Instruction 1: Could you convert the entry lines between the one holding "Choose the dark-skinned" and the one holding "Action: [x=603, y=76]", inclusive, into a JSON list of strings, one string per line, with blank lines skipped? Leave the pictures out of your answer.

Quoted passage:

** begin **

Five Rules for Effective Job Order Management

1. Work only on high-probability job orders:

– I once heard from a $1 million producer that for every 15 job orders he wrote, only two to three of them would be worthy of a full search.
– Top recruiters are at peace with the idea that they can’t place every candidate and they can’t fill every job order.
– Managers: Require rookies to get permission to work a search.
– Pre-close these items with clients: hiring process, urgency, what happens if it goes unfilled?
– Focus on marketing stars rather than simply filling orders.
– Get comfortable saying no to clients with unrealistic expectations.
– Know your target: If you’re a micro firm, go for higher-end searches where you can have an impact. If you’re a midsize firm, you can target mid-level searches with lots of openings on which you can tag-team.

2. Have a system for defining the best searches to work on:

– Label each job order as an A, B, or C.

** end **

Entries pointing to spots in documents and screenshots:

** begin **

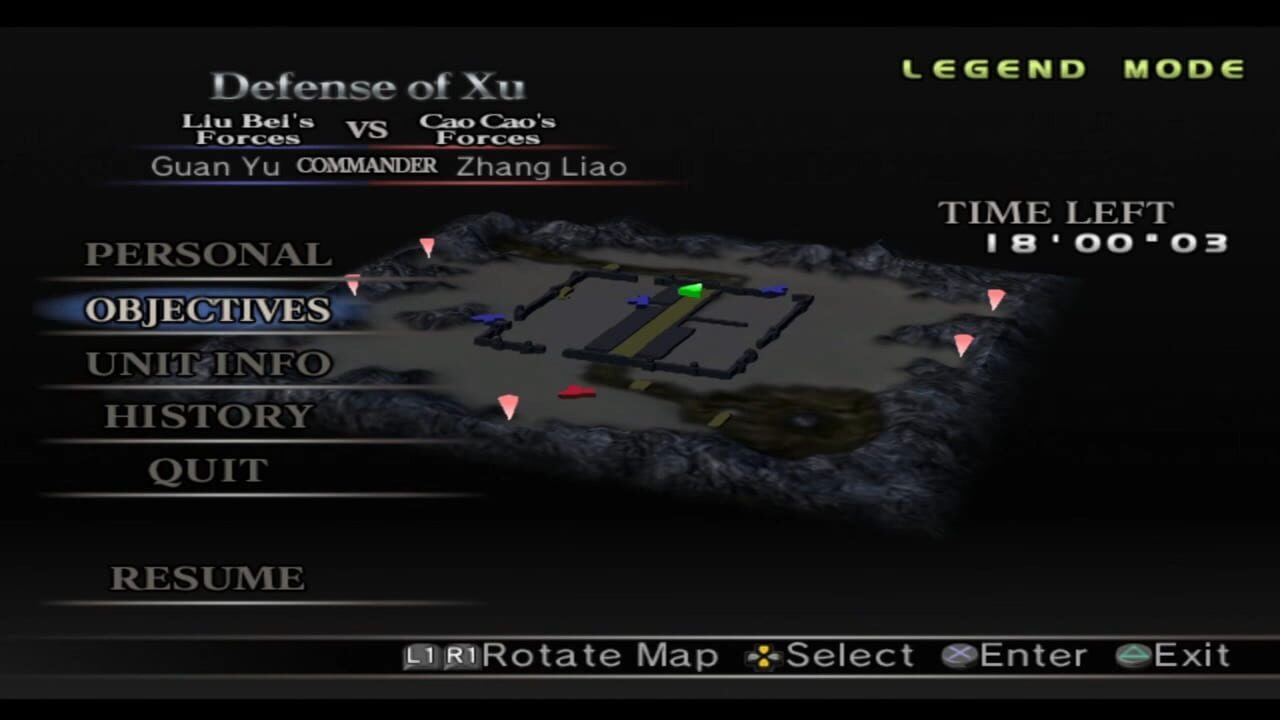Open the HISTORY menu entry

pos(207,416)
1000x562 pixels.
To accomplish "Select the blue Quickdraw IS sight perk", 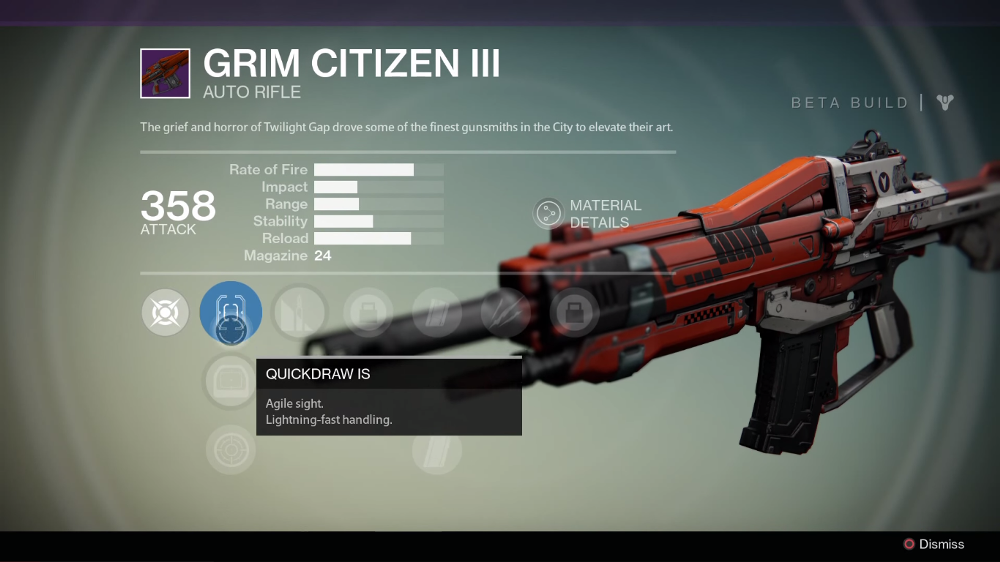I will click(x=231, y=313).
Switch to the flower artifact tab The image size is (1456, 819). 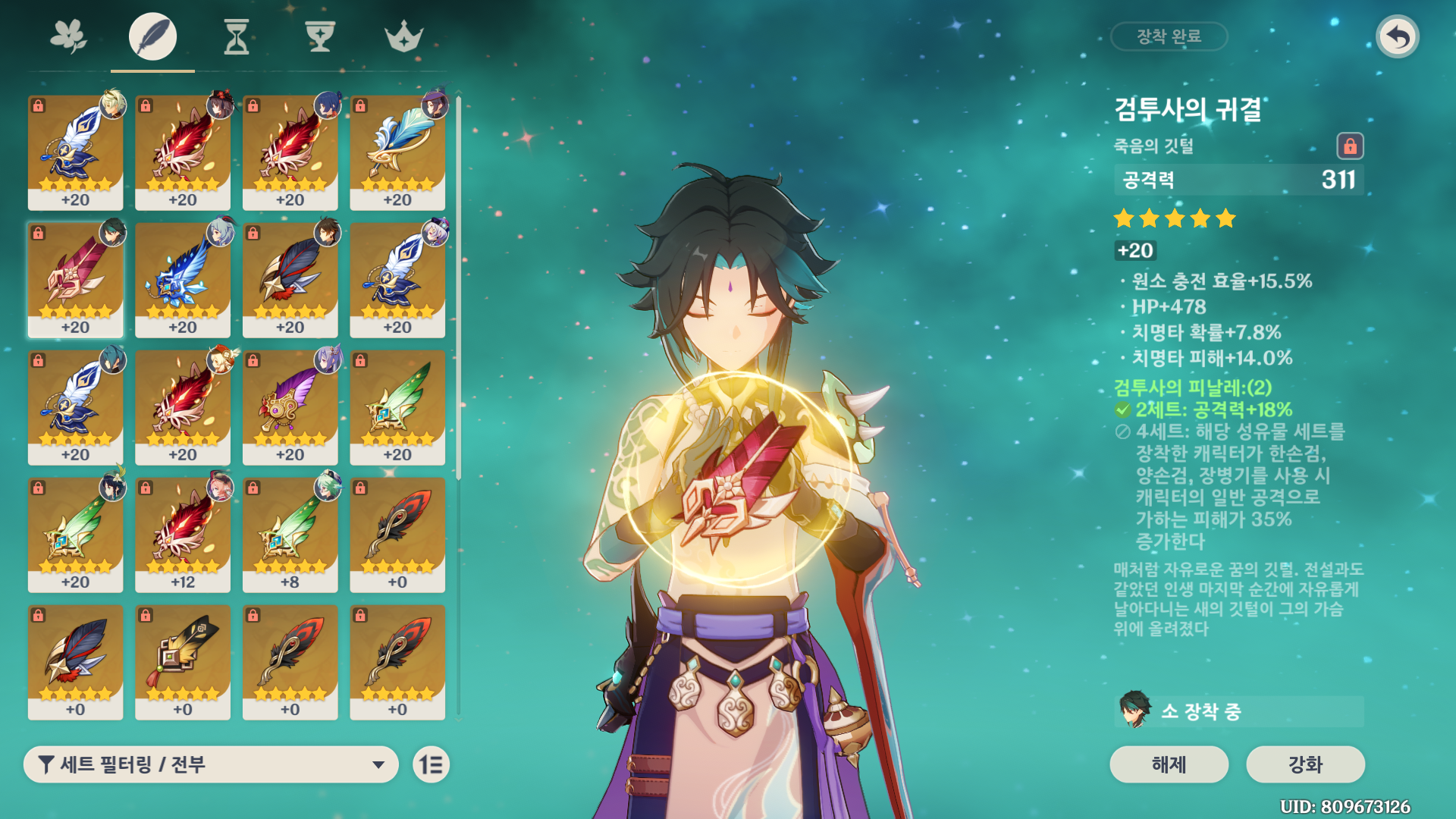[68, 36]
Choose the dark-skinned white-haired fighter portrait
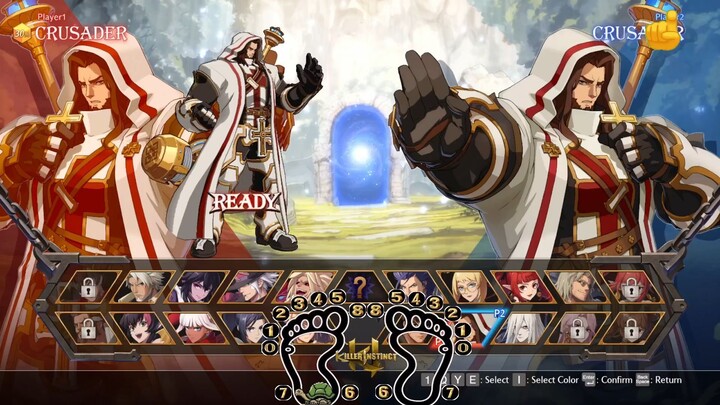The width and height of the screenshot is (720, 405). pos(194,327)
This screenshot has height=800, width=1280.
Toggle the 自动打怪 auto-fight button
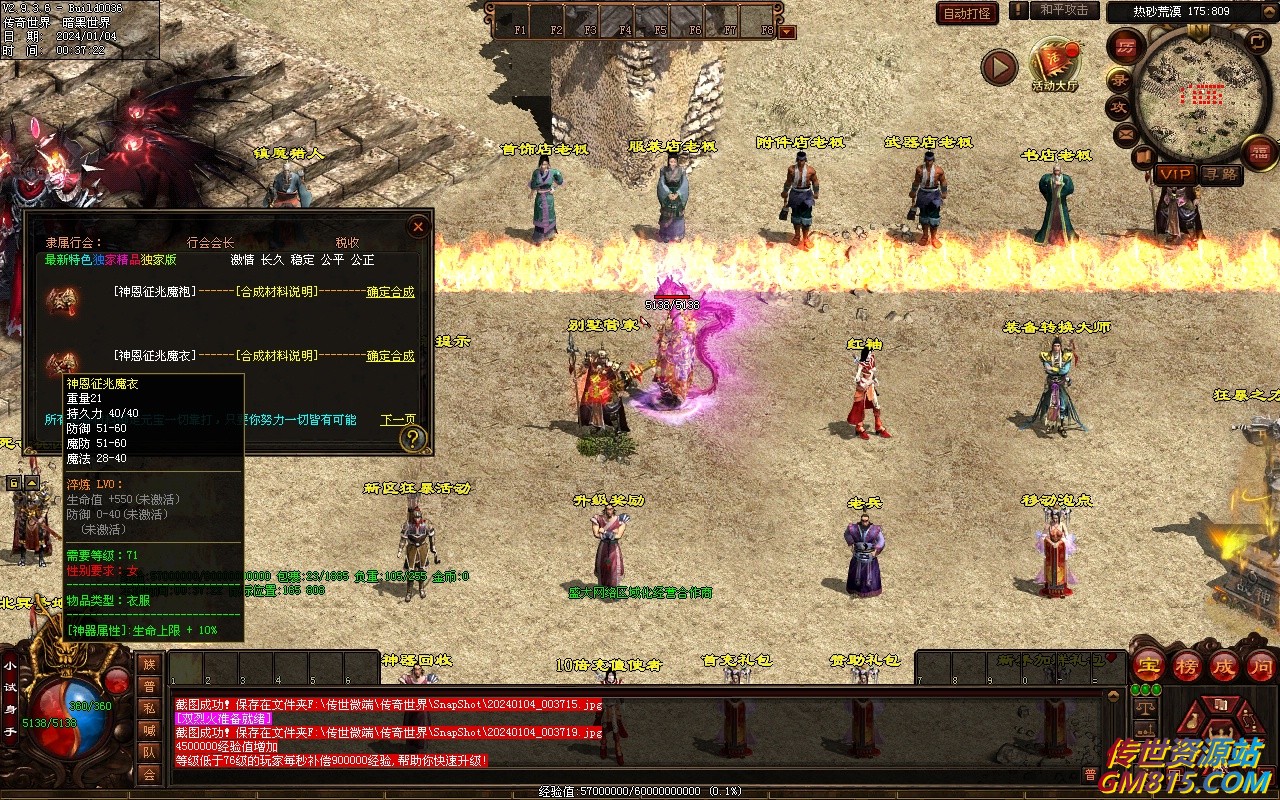coord(967,13)
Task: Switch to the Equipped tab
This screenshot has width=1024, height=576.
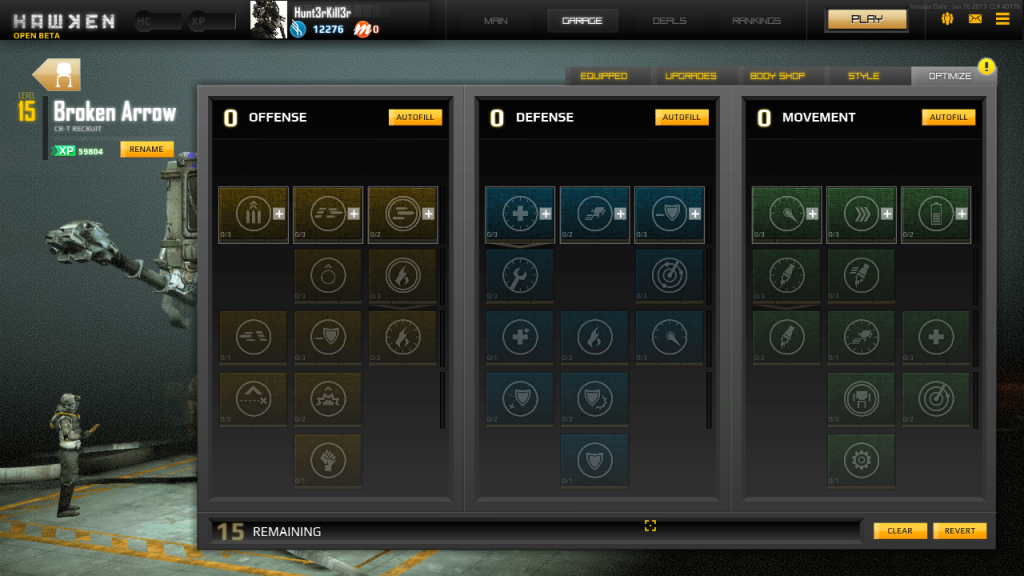Action: [x=603, y=76]
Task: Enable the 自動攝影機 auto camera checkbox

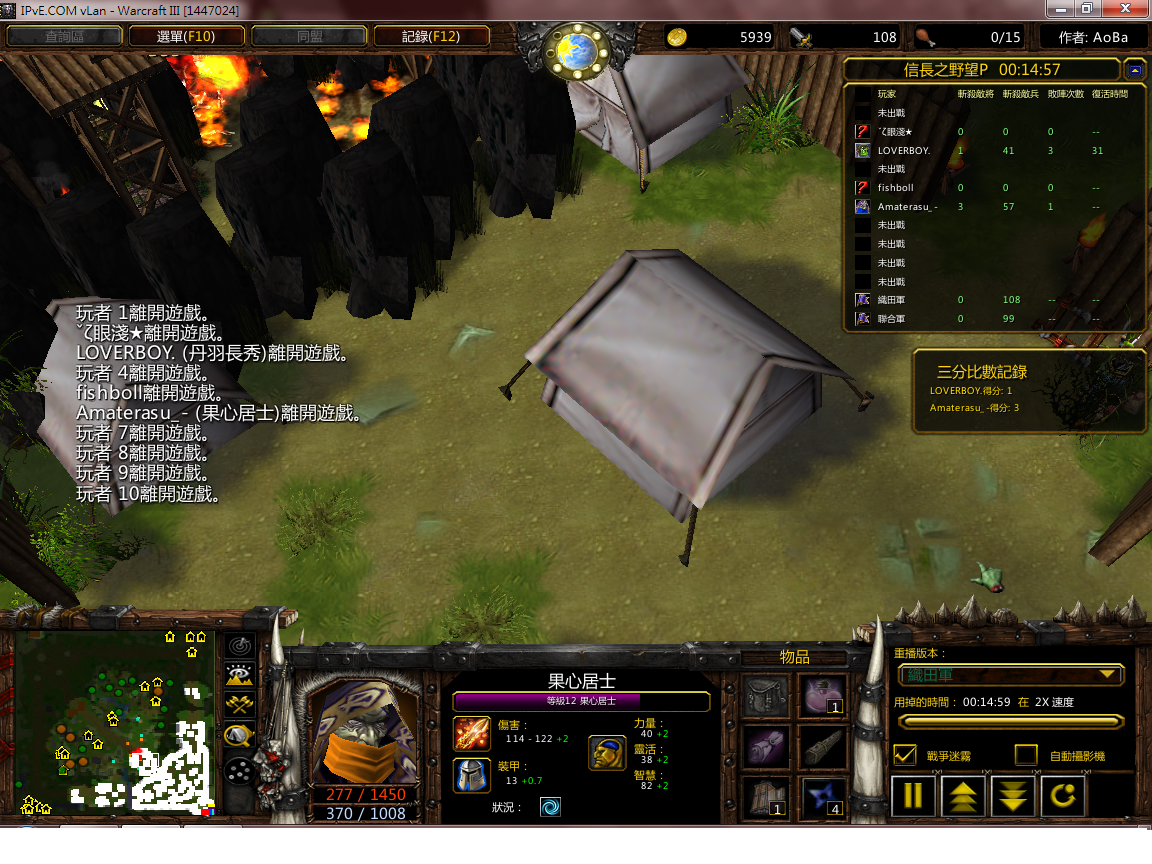Action: pos(1026,755)
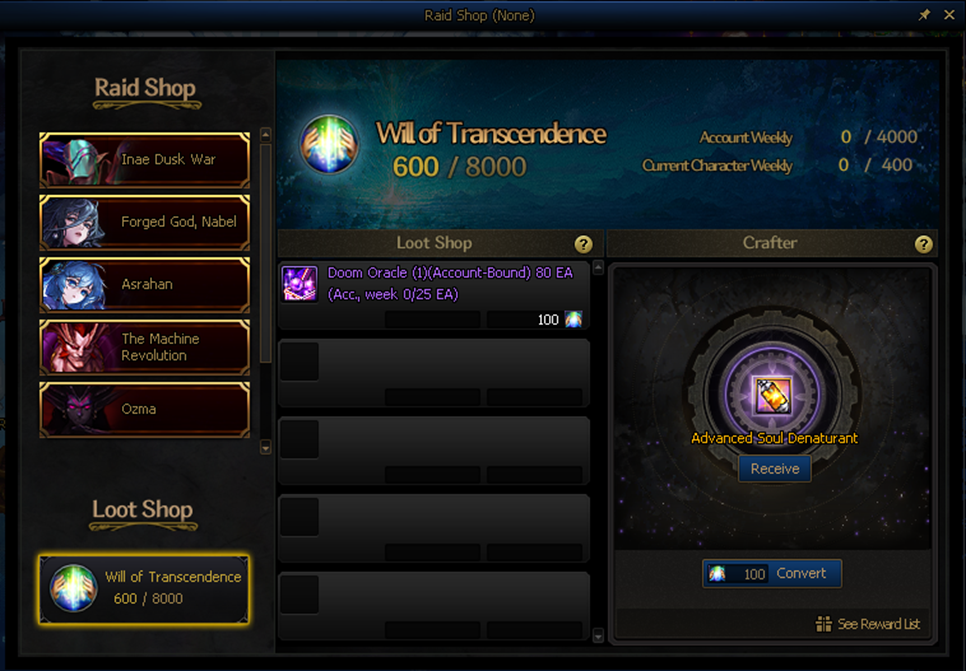The height and width of the screenshot is (671, 966).
Task: Select The Machine Revolution raid
Action: coord(145,347)
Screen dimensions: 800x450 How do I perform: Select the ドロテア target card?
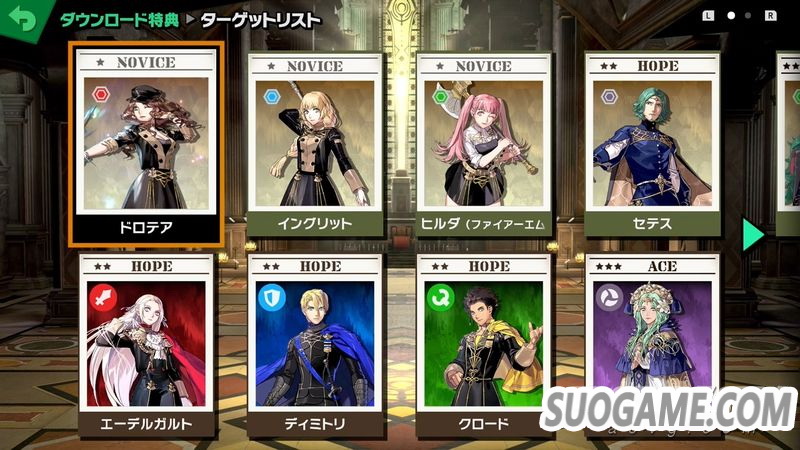(146, 145)
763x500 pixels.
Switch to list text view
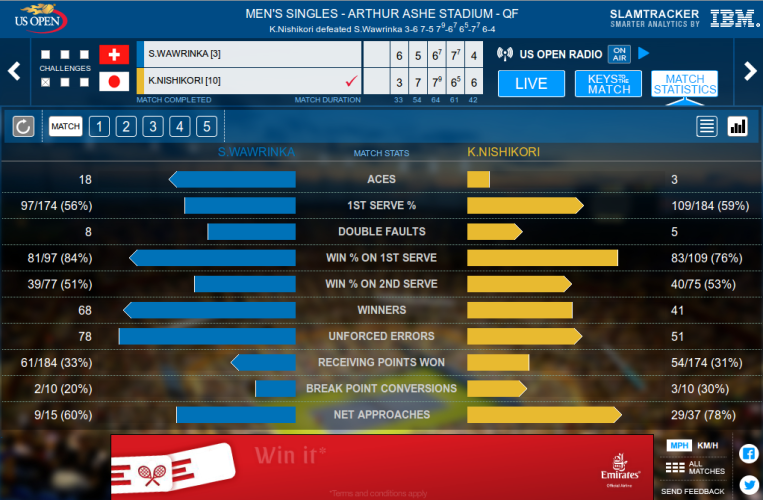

** end **

Instruction 2: Can you repeat the job order management article word for word between "1. Work only" and "you can tag-team.", inclusive?

Solution 1:
[
  "Choose the dark-skinned white-haired fighter portrait",
  "The width and height of the screenshot is (720, 405). pos(194,327)",
  "This screenshot has height=800, width=1280.",
  "Toggle the 自动打怪 auto-fight button",
  "coord(967,13)",
  "Task: Switch to the Equipped tab",
  "This screenshot has width=1024, height=576.",
  "Action: [x=603, y=76]"
]

Solution 2:
1. Work only on high-probability job orders:

– I once heard from a $1 million producer that for every 15 job orders he wrote, only two to three of them would be worthy of a full search.
– Top recruiters are at peace with the idea that they can’t place every candidate and they can’t fill every job order.
– Managers: Require rookies to get permission to work a search.
– Pre-close these items with clients: hiring process, urgency, what happens if it goes unfilled?
– Focus on marketing stars rather than simply filling orders.
– Get comfortable saying no to clients with unrealistic expectations.
– Know your target: If you’re a micro firm, go for higher-end searches where you can have an impact. If you’re a midsize firm, you can target mid-level searches with lots of openings on which you can tag-team.